**ASSIGNMENT**
Report each line of the entries below that includes "Toggle".

Stored dataset items:
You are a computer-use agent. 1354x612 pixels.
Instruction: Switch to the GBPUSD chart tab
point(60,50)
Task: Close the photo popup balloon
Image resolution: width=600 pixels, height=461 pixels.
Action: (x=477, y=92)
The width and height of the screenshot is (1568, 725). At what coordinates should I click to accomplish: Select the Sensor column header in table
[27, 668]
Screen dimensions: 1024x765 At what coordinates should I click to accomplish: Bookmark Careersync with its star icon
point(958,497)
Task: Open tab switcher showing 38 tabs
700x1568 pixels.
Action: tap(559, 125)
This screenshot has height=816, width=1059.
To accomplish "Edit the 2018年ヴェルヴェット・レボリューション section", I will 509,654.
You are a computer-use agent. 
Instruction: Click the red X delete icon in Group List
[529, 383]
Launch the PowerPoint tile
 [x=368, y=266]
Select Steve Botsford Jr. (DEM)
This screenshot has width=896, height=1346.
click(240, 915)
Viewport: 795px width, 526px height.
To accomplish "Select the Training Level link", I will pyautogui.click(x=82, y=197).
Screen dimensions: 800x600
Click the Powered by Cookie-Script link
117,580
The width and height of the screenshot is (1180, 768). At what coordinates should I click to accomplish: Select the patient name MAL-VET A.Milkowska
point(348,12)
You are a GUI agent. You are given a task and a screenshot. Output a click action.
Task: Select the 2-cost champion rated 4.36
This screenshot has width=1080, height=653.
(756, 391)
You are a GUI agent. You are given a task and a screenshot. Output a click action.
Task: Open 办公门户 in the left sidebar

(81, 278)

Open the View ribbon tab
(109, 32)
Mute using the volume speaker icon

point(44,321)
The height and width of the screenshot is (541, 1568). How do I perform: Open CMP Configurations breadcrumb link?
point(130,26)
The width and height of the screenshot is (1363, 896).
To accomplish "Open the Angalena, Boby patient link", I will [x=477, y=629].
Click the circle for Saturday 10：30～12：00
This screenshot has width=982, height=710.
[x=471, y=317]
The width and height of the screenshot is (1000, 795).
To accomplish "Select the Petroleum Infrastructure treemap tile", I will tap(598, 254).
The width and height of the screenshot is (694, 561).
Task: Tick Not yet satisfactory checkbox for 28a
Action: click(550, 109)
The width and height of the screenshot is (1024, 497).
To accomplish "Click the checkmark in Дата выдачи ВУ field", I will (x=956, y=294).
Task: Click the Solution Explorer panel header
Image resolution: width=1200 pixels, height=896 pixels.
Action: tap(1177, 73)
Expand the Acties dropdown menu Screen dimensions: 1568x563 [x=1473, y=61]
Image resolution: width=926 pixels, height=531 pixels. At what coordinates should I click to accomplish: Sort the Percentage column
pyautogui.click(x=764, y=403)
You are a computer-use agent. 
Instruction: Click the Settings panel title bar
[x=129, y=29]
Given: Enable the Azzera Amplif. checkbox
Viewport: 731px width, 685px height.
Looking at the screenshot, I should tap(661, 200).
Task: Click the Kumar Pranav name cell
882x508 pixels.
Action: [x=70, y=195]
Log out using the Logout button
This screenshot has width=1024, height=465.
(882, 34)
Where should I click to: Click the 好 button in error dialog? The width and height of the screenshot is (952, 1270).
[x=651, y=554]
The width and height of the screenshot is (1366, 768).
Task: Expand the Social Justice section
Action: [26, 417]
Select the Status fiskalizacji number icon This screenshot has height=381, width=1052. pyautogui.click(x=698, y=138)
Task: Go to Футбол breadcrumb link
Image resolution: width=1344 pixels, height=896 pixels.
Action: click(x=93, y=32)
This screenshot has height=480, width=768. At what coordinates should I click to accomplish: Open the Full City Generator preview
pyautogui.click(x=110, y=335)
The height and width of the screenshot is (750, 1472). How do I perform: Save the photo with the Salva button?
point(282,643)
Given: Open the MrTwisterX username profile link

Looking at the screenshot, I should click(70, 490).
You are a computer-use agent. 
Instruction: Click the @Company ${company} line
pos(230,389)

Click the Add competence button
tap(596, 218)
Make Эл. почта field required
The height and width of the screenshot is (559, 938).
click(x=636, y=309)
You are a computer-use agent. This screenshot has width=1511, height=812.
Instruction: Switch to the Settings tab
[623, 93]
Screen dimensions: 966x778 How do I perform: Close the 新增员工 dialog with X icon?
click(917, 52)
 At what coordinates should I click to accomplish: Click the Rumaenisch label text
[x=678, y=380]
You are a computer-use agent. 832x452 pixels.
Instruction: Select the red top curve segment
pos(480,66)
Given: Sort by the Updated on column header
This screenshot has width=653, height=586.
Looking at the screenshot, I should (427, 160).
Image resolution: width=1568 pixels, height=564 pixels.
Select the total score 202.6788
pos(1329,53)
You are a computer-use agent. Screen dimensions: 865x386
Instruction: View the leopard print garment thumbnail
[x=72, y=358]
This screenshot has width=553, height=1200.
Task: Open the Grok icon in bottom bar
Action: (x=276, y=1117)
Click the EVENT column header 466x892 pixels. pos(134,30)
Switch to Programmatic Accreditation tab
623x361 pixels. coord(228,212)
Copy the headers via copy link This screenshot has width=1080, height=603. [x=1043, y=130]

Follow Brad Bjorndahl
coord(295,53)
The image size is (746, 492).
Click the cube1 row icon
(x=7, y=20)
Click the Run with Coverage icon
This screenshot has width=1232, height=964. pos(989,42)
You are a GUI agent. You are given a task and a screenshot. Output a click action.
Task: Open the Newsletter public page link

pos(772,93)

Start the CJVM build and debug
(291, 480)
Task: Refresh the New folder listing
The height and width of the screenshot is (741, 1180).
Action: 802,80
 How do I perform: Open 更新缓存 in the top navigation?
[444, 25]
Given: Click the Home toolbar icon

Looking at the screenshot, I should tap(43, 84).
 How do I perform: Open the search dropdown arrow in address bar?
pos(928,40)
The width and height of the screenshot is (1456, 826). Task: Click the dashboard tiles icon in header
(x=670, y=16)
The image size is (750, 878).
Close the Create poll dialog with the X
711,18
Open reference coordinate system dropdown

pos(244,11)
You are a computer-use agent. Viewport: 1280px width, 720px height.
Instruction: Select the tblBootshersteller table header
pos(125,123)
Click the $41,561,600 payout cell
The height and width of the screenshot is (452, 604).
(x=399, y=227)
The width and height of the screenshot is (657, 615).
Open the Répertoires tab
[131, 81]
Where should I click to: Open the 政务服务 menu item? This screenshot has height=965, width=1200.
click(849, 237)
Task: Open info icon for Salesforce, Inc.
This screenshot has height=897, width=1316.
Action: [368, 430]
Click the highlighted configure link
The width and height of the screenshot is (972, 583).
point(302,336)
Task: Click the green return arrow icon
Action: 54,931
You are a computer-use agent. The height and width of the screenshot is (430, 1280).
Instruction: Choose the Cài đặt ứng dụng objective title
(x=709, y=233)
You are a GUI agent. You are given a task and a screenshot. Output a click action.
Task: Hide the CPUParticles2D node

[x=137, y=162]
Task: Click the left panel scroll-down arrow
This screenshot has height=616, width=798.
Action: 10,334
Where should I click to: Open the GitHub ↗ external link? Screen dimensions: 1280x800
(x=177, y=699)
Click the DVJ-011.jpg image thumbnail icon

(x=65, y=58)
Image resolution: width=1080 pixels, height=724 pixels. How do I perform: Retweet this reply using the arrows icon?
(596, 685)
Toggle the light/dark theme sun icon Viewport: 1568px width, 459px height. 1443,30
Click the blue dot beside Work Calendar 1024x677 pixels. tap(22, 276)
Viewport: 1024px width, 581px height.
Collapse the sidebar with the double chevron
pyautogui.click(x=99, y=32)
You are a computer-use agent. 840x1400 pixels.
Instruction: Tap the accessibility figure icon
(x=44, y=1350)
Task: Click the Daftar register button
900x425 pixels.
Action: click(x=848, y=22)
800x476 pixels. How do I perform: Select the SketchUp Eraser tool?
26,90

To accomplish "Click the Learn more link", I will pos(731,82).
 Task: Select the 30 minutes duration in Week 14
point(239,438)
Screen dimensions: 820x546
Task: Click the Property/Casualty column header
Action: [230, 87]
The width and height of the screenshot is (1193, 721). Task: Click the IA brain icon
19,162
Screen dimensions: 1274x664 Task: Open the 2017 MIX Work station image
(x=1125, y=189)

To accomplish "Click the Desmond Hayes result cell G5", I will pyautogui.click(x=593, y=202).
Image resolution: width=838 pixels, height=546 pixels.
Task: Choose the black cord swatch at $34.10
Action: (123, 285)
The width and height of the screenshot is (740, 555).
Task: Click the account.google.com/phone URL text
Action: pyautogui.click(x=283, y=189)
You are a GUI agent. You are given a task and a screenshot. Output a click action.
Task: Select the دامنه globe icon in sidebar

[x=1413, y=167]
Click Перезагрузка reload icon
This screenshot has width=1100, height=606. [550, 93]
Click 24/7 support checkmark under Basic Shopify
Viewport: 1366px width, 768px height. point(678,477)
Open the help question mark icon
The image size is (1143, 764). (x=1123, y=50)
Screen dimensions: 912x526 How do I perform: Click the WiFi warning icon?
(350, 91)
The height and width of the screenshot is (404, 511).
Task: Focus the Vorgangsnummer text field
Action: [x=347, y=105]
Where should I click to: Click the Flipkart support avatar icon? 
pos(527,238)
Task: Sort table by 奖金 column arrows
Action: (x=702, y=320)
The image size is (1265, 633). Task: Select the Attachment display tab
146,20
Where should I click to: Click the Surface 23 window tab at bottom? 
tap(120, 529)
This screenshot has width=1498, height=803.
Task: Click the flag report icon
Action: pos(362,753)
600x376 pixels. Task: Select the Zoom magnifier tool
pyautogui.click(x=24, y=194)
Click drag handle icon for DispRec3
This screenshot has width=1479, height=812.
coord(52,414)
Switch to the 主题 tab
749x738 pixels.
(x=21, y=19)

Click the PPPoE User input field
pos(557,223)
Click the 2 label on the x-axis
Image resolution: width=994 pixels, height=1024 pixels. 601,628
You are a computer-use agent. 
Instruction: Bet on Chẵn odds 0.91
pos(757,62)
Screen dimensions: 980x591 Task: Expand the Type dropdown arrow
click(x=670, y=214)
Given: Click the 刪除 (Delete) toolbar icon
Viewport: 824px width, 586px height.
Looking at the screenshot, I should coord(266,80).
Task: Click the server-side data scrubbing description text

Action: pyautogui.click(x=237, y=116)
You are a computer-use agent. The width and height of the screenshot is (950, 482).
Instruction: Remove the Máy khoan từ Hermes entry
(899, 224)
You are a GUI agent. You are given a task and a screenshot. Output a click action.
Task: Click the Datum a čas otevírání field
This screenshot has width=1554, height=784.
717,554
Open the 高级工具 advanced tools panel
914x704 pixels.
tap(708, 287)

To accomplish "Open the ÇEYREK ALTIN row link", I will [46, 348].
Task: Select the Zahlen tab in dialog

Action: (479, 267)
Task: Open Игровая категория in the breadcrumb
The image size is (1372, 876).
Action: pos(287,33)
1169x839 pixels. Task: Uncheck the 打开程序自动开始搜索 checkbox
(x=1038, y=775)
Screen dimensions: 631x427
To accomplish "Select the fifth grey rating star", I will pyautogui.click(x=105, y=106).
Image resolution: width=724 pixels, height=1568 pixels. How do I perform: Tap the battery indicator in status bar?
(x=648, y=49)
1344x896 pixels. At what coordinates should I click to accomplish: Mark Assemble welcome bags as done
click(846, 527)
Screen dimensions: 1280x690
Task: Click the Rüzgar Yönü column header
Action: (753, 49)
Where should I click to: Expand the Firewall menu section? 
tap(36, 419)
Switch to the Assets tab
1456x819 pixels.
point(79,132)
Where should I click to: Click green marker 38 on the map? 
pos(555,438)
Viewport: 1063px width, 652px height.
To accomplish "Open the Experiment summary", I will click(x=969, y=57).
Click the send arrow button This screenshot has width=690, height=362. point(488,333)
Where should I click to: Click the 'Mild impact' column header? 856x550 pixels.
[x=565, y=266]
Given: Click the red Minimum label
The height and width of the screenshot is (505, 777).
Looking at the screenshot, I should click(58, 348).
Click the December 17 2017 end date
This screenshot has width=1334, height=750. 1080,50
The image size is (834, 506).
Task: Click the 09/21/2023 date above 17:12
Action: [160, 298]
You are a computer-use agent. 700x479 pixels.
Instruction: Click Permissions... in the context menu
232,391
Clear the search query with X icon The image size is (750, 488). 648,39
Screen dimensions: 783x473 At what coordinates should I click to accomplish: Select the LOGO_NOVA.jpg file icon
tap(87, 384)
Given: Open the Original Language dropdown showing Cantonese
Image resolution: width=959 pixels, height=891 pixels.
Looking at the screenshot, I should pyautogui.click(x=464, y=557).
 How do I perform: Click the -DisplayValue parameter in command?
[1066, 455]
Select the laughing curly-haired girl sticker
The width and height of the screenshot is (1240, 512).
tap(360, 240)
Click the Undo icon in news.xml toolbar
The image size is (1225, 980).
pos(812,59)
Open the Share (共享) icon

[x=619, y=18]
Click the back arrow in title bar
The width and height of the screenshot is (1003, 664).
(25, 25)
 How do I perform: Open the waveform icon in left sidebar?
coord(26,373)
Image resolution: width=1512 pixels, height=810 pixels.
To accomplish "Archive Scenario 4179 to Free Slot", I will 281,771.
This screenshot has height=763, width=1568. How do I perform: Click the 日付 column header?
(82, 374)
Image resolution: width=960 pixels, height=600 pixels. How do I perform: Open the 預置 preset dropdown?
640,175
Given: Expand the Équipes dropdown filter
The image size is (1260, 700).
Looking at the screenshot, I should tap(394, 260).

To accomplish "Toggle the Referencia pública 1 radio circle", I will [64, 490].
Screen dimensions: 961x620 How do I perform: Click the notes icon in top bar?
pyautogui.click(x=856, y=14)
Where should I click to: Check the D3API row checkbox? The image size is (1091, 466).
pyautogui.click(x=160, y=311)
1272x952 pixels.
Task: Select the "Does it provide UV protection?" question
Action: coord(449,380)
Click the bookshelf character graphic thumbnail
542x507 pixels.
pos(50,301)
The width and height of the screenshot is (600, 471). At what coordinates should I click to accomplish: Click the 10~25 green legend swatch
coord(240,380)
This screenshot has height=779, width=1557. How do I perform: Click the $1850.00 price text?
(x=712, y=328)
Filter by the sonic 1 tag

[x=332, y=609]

**RESPONSE FOR THIS EXERCISE**
Toggle the light/dark theme sun icon Viewport: 1568px width, 459px height. 1443,30
To accomplish "Toggle the Referencia pública 1 radio circle", I will [64, 490].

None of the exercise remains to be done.